_Work required_.
Gather every line below that contains the word "number", matching case exactly.

[Entries from a collection]
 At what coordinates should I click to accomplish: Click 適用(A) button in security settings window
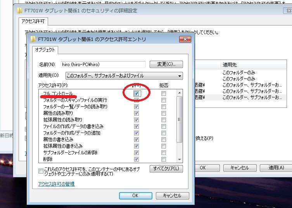coord(276,168)
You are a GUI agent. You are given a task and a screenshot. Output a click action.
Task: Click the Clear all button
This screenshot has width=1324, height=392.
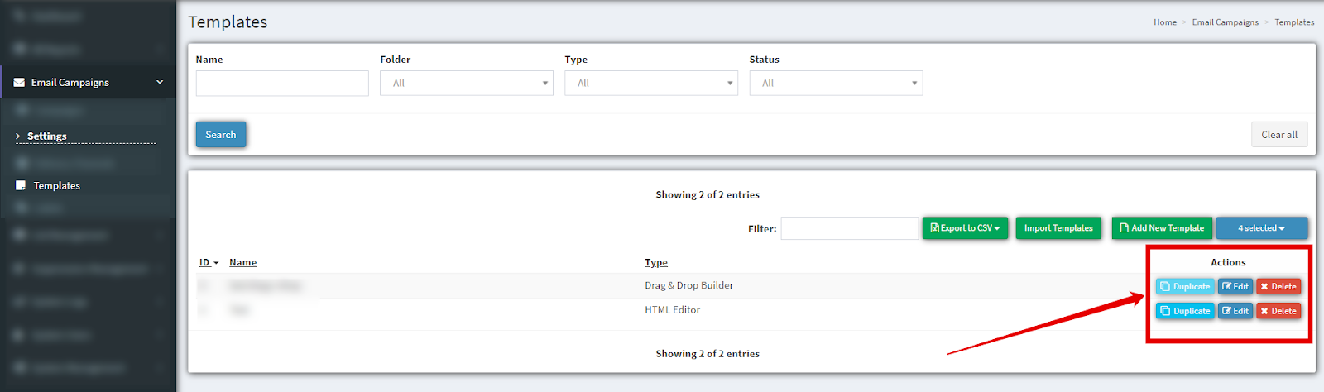pyautogui.click(x=1278, y=135)
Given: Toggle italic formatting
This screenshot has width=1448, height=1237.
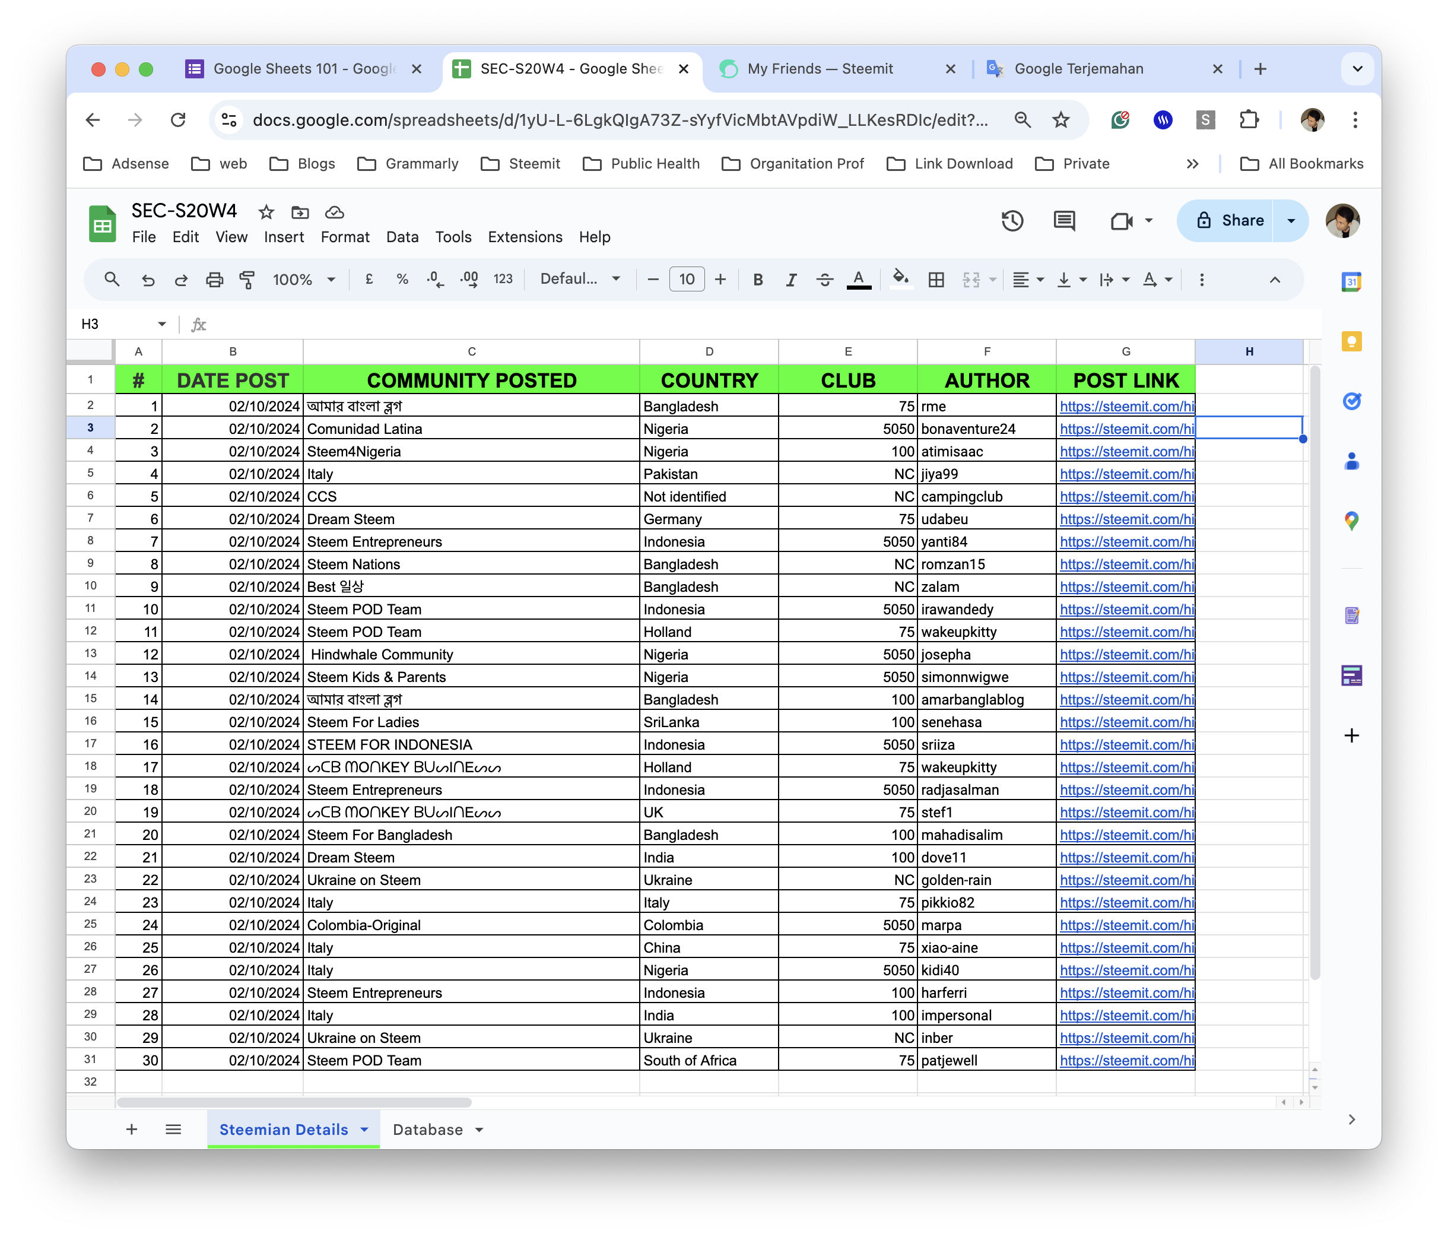Looking at the screenshot, I should tap(791, 280).
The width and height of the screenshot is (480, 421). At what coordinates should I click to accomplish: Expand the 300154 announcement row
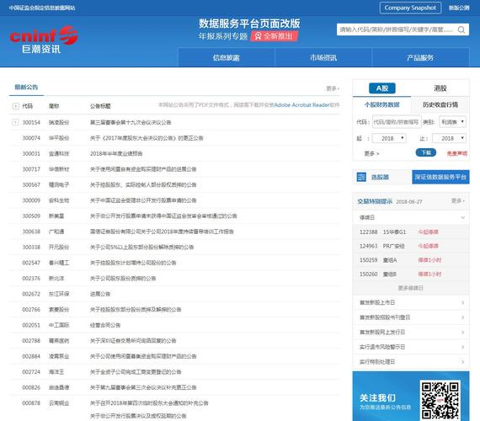[15, 122]
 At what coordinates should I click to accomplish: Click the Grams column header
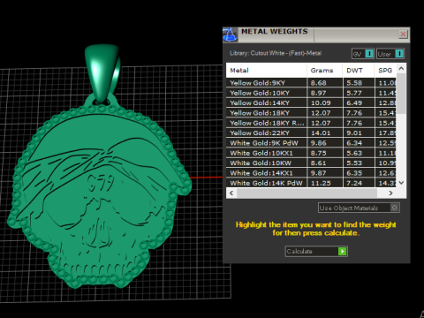(x=325, y=71)
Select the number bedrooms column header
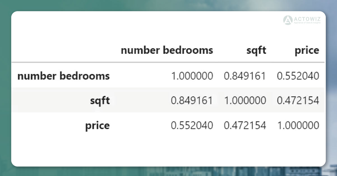 tap(167, 50)
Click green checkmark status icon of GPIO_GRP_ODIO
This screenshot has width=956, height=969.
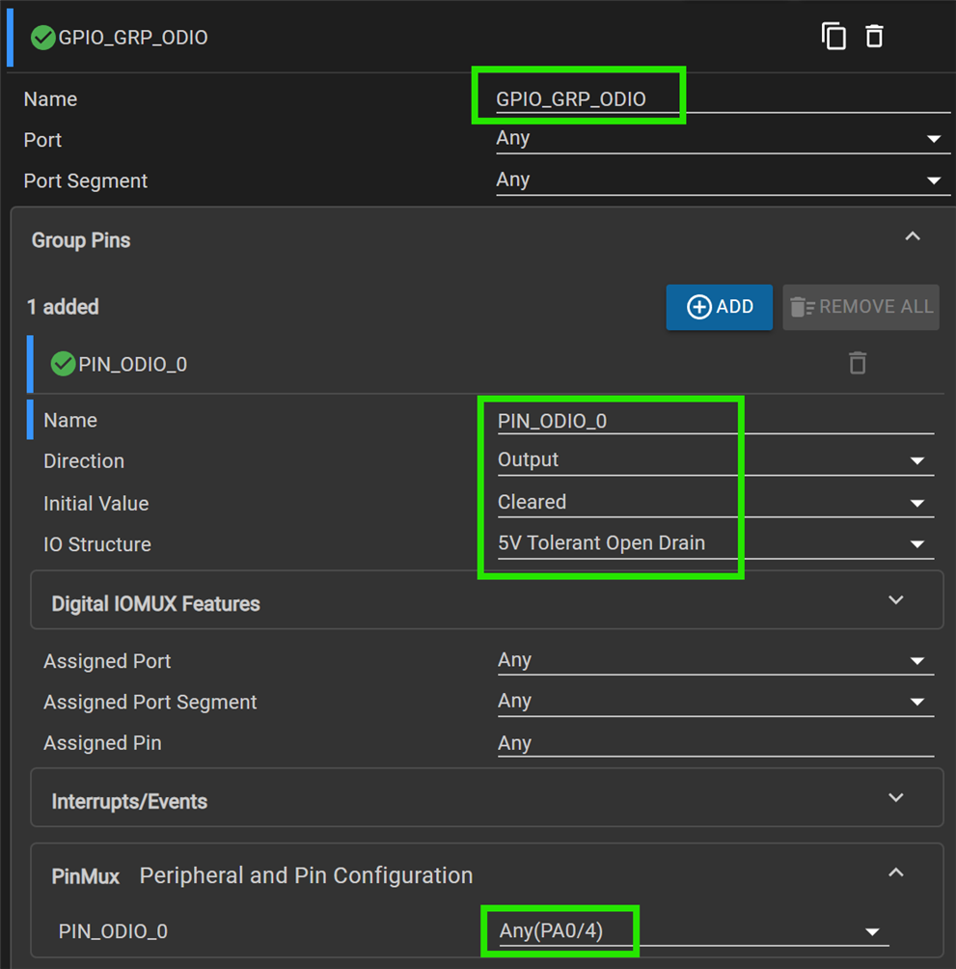tap(42, 38)
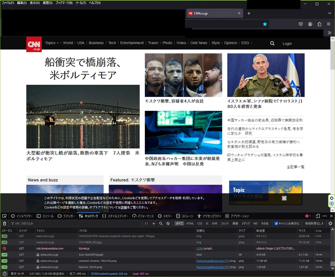Toggle responsive design mode icon
The width and height of the screenshot is (335, 277).
point(318,216)
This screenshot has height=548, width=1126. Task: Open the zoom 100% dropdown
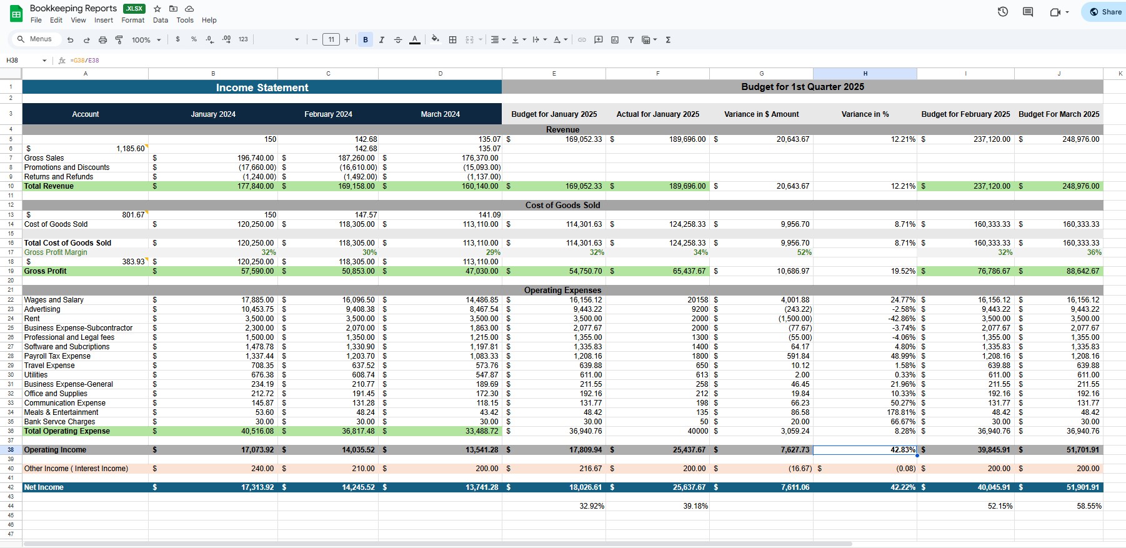click(146, 40)
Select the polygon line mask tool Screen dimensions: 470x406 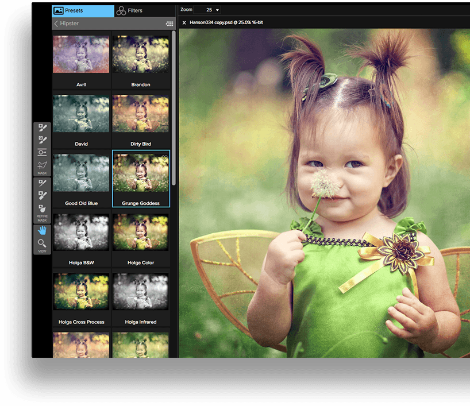[42, 165]
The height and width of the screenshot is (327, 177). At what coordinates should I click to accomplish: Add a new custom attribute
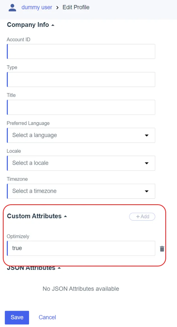pyautogui.click(x=142, y=217)
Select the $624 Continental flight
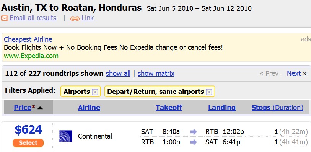311x152 pixels. click(x=28, y=143)
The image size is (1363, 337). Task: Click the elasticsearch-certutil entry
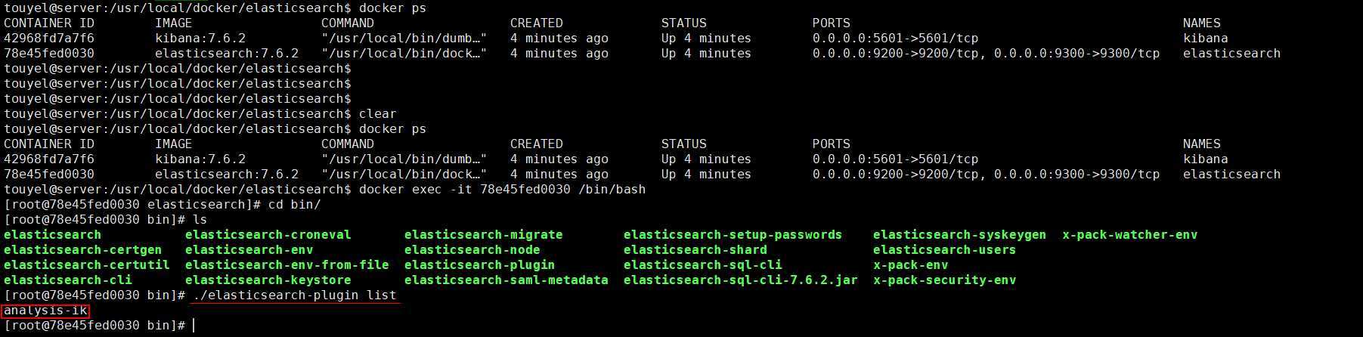(x=86, y=265)
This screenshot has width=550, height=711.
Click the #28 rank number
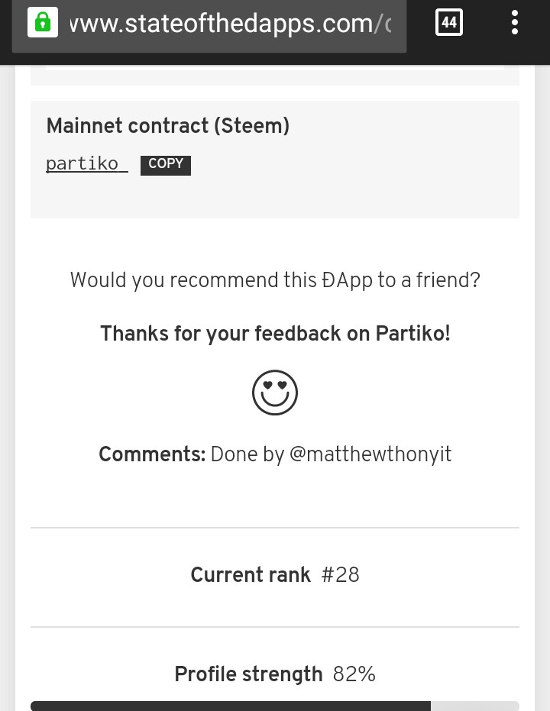(x=341, y=574)
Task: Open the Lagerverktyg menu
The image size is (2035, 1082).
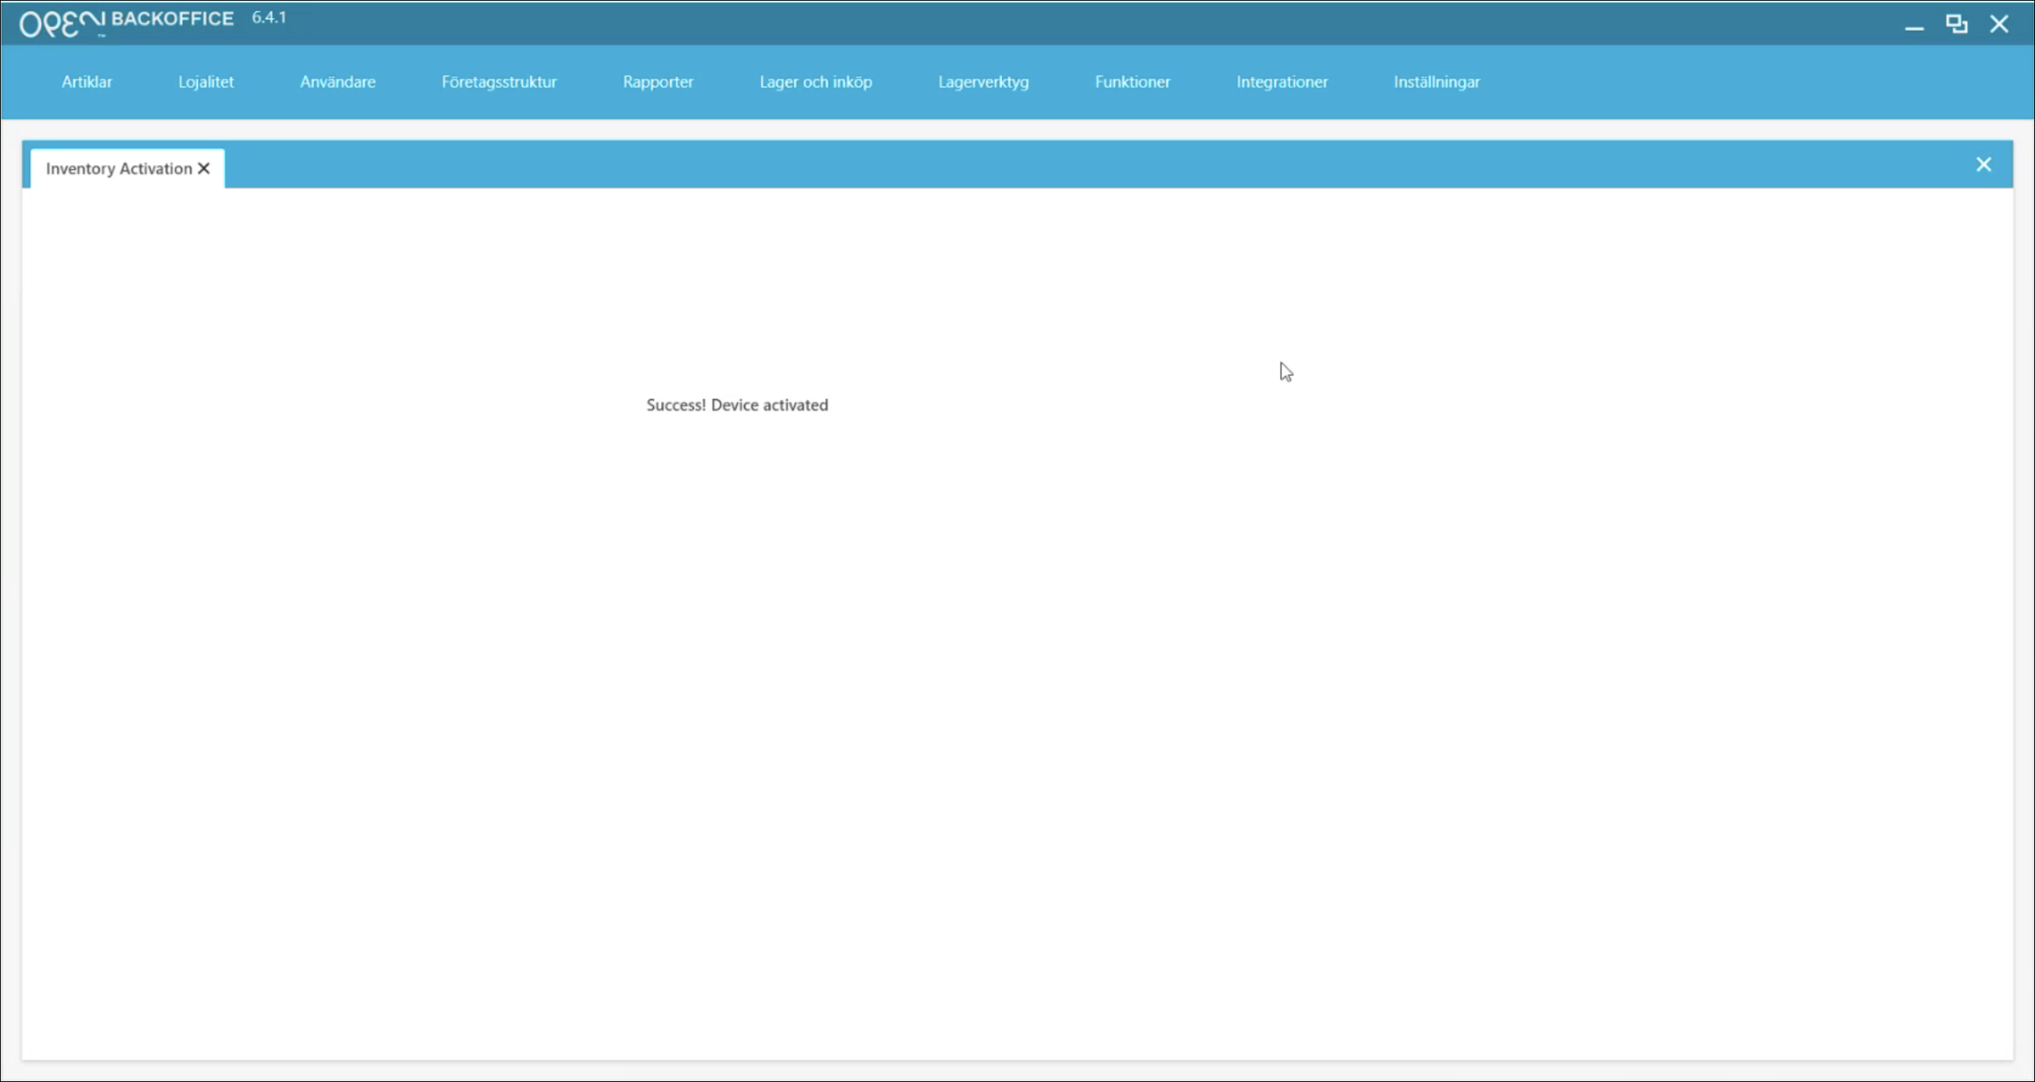Action: [x=983, y=82]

_Written response_.
Select the number bedrooms column header
Click the #28 rank number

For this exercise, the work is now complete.